Item-locating entries:
* Start *

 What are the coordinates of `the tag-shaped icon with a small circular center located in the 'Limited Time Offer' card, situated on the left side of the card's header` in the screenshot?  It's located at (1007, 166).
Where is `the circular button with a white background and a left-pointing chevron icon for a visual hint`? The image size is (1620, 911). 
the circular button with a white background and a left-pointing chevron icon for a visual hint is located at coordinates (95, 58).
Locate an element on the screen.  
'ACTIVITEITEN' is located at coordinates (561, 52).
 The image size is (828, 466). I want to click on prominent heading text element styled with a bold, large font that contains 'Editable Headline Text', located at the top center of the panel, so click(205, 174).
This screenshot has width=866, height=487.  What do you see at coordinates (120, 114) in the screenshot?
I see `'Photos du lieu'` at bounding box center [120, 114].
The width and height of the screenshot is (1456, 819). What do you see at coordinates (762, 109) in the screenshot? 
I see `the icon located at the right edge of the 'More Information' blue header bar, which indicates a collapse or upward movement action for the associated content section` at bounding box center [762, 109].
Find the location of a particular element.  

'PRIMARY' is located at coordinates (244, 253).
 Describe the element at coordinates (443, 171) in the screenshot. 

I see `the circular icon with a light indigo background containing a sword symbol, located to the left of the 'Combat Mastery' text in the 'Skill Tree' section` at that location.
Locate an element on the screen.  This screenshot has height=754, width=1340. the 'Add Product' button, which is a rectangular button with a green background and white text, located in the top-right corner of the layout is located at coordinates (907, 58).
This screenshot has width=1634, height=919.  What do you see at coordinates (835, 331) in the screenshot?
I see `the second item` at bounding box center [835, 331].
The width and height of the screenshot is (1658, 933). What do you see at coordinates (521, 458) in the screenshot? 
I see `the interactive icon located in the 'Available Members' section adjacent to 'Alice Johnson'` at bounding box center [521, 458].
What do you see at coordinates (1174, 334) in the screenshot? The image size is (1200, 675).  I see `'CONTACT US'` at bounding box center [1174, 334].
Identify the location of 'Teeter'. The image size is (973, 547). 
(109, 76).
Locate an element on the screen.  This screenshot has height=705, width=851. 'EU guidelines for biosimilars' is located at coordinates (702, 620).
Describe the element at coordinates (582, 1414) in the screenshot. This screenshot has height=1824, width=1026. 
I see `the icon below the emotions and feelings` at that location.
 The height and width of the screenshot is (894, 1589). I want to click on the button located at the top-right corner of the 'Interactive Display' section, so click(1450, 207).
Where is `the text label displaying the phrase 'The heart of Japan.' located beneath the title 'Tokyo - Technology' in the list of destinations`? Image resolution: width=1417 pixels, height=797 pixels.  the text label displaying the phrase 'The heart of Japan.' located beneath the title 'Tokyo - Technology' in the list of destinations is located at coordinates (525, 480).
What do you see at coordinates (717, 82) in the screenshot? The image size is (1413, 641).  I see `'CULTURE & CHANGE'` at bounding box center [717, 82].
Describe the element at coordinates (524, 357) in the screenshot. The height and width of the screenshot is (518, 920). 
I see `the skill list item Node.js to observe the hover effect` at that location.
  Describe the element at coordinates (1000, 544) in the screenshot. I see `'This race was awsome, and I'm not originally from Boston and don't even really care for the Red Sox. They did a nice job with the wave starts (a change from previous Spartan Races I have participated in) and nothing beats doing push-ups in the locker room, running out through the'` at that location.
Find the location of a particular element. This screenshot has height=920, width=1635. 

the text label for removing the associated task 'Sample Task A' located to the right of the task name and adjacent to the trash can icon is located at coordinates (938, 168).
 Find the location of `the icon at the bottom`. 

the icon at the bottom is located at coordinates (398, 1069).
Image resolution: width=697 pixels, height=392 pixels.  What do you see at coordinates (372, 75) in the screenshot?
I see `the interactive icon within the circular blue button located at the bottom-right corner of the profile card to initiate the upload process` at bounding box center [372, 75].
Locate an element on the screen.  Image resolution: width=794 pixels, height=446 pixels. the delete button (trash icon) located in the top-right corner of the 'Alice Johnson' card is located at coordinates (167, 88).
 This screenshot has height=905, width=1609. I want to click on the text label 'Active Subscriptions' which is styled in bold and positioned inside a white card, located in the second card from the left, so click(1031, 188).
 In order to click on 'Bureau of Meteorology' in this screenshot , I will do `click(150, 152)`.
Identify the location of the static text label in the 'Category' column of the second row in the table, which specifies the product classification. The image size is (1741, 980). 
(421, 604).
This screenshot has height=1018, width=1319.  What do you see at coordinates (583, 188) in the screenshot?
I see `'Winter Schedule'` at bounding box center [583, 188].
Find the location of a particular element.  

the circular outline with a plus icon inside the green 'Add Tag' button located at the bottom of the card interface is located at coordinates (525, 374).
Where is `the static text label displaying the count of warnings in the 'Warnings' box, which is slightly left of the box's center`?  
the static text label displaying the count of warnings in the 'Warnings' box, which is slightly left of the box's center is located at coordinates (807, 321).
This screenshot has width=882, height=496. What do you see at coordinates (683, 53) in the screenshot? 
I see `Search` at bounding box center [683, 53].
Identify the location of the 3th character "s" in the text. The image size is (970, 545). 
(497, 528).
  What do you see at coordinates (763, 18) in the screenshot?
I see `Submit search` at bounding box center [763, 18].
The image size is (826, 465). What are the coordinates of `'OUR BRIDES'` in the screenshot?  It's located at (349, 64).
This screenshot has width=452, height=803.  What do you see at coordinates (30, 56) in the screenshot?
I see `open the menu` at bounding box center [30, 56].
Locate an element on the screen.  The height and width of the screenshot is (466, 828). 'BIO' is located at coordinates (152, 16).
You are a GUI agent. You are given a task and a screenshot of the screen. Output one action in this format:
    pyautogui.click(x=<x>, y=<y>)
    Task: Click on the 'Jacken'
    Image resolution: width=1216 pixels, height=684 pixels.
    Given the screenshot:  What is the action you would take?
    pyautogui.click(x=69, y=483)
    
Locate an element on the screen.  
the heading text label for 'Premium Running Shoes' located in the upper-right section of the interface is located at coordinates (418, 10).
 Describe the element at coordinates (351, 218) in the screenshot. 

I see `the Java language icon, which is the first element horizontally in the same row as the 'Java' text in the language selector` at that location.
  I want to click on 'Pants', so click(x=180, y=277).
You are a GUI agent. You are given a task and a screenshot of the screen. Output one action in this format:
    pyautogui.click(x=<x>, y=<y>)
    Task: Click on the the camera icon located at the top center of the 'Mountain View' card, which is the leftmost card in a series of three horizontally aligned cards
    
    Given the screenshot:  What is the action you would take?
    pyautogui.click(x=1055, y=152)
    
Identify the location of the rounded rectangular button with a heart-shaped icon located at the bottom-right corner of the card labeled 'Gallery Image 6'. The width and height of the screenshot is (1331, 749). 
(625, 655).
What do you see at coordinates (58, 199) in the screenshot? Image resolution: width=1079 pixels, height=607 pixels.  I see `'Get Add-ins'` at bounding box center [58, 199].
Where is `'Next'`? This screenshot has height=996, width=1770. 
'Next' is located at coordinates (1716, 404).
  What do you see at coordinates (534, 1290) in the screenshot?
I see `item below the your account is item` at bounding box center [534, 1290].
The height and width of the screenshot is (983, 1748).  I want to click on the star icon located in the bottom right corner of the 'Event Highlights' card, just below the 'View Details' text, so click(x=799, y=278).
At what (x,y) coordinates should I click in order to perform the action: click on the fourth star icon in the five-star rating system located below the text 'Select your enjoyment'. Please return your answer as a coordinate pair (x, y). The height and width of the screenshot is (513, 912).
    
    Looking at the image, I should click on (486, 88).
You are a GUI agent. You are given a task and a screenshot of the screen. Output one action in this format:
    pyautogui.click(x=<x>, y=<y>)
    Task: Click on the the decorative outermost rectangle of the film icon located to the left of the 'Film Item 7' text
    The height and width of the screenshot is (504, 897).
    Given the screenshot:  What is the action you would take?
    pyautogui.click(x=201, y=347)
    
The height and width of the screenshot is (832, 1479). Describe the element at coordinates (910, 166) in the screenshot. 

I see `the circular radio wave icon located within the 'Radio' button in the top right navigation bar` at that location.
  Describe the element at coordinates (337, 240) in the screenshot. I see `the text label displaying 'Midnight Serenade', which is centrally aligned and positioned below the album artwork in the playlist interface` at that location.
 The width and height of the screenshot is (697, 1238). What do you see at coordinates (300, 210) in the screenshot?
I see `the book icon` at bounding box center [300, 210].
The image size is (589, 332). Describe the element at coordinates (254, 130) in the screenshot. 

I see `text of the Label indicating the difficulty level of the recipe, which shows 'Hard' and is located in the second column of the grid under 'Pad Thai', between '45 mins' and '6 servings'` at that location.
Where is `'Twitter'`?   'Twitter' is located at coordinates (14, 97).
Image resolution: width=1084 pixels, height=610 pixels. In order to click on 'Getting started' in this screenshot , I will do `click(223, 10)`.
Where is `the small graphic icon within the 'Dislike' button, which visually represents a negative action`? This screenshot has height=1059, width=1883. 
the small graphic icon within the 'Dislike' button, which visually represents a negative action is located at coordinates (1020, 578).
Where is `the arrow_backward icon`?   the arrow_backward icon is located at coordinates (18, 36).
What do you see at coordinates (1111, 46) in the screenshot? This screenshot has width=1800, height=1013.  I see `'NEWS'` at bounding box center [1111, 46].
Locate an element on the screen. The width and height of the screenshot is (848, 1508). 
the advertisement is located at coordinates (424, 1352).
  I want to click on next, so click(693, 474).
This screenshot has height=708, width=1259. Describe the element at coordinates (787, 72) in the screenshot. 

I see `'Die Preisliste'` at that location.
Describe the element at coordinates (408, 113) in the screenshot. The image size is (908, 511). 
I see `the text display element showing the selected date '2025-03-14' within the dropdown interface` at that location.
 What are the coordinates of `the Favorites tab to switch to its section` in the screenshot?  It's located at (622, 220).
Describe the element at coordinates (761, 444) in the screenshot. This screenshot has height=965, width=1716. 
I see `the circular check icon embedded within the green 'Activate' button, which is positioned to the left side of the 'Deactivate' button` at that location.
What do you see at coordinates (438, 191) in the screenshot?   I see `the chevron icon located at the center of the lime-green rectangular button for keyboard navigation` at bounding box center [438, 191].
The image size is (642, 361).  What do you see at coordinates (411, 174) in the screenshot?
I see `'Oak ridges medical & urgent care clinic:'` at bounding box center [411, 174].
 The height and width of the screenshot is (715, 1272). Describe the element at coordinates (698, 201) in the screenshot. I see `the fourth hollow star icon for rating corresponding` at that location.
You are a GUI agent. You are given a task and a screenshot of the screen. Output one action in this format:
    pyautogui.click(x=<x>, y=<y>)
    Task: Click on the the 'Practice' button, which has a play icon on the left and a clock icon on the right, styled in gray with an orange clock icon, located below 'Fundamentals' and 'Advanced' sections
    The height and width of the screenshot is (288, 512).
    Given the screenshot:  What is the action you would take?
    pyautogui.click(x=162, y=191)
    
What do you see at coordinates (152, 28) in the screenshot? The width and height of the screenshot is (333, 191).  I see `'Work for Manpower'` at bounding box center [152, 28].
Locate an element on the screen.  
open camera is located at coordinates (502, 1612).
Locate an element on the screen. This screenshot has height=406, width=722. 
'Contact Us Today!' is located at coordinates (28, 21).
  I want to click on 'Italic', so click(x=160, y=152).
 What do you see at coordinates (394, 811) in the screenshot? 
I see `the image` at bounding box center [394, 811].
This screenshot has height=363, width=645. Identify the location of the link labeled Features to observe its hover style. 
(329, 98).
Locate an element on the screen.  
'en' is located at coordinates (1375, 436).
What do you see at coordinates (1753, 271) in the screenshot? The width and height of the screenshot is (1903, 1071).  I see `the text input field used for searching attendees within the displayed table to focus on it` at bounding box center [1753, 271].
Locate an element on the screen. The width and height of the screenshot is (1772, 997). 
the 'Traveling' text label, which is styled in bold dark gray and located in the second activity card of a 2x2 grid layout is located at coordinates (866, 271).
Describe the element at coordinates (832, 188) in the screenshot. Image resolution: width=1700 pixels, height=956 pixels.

* End *

### Requirements
Render the entries from the line containing "coordinates (702, 620)." through the line containing "Describe the element at coordinates (1000, 544)" as a Markdown table with the columns Row and Line, numbering each row and leaving out blank lines.

### Answer to this exercise
| Row | Line |
|---|---|
| 1 | Locate an element on the screen.  This screenshot has height=705, width=851. 'EU guidelines for biosimilars' is located at coordinates (702, 620). |
| 2 | Describe the element at coordinates (582, 1414) in the screenshot. This screenshot has height=1824, width=1026.  |
| 3 | I see `the icon below the emotions and feelings` at that location. |
| 4 |  The height and width of the screenshot is (894, 1589). I want to click on the button located at the top-right corner of the 'Interactive Display' section, so click(1450, 207). |
| 5 | Where is `the text label displaying the phrase 'The heart of Japan.' located beneath the title 'Tokyo - Technology' in the list of destinations`? Image resolution: width=1417 pixels, height=797 pixels.  the text label displaying the phrase 'The heart of Japan.' located beneath the title 'Tokyo - Technology' in the list of destinations is located at coordinates (525, 480). |
| 6 | What do you see at coordinates (717, 82) in the screenshot? The image size is (1413, 641).  I see `'CULTURE & CHANGE'` at bounding box center [717, 82]. |
| 7 | Describe the element at coordinates (524, 357) in the screenshot. The height and width of the screenshot is (518, 920).  |
| 8 | I see `the skill list item Node.js to observe the hover effect` at that location. |
| 9 |   Describe the element at coordinates (1000, 544) in the screenshot. I see `'This race was awsome, and I'm not originally from Boston and don't even really care for the Red Sox. They did a nice job with the wave starts (a change from previous Spartan Races I have participated in) and nothing beats doing push-ups in the locker room, running out through the'` at that location. |